• **MATERIAL PROVIDED**:
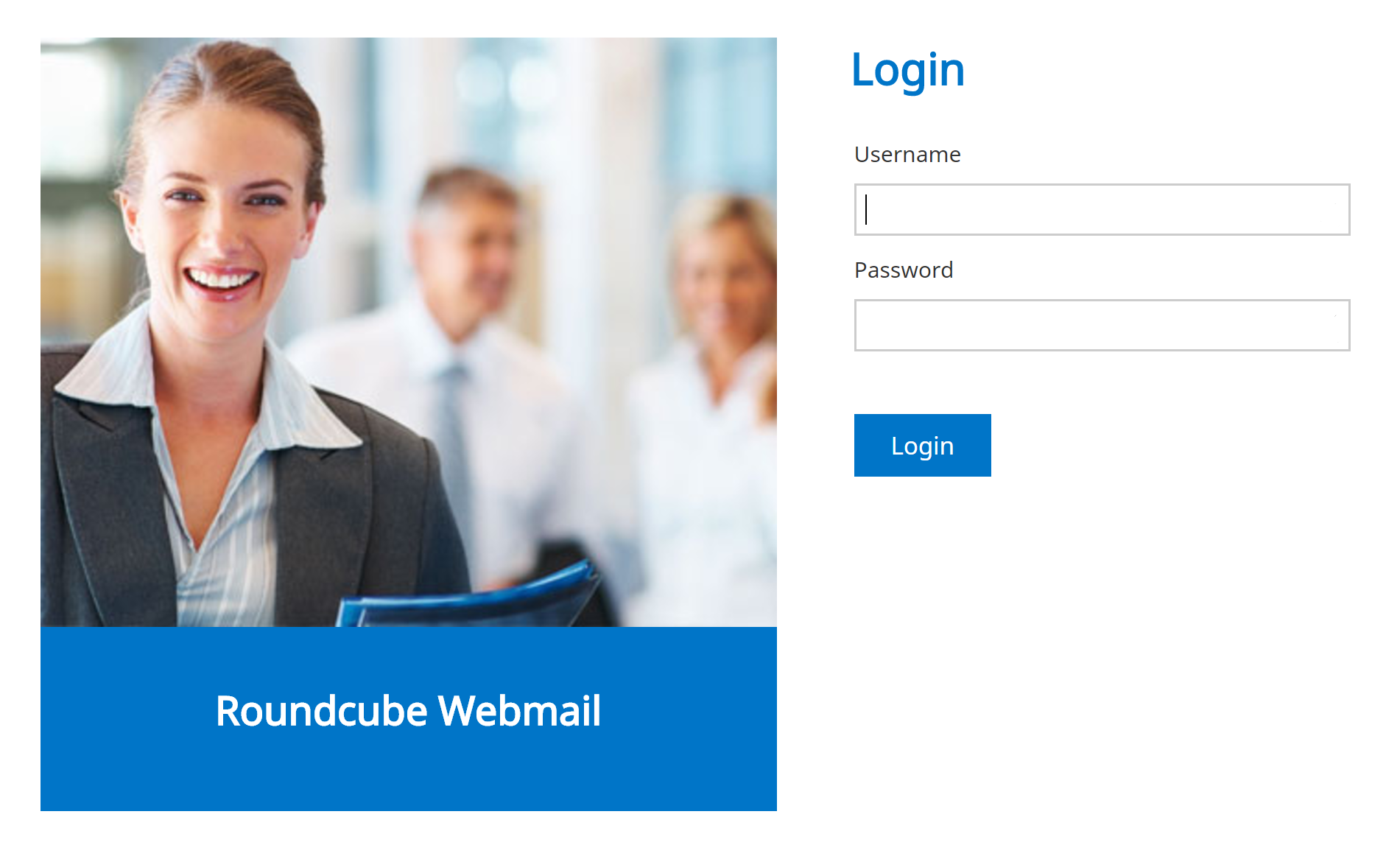1400x845 pixels.
Task: Click the word Webmail in the banner
Action: (x=519, y=711)
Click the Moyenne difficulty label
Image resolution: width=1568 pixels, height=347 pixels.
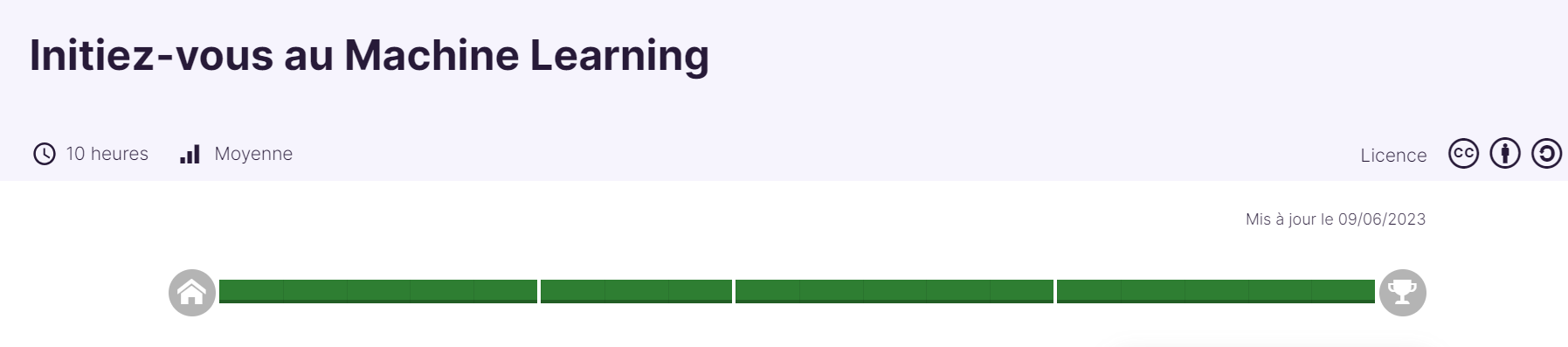tap(253, 154)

• **REQUIREMENT**:
Transcribe every line of the material above word for word, leaving out the pictures.

• **COMPLETED EXERCISE**:
1400x845 pixels.
Task: Click the word Webmail in the banner
Action: (x=519, y=711)
Click the Moyenne difficulty label
Image resolution: width=1568 pixels, height=347 pixels.
tap(253, 154)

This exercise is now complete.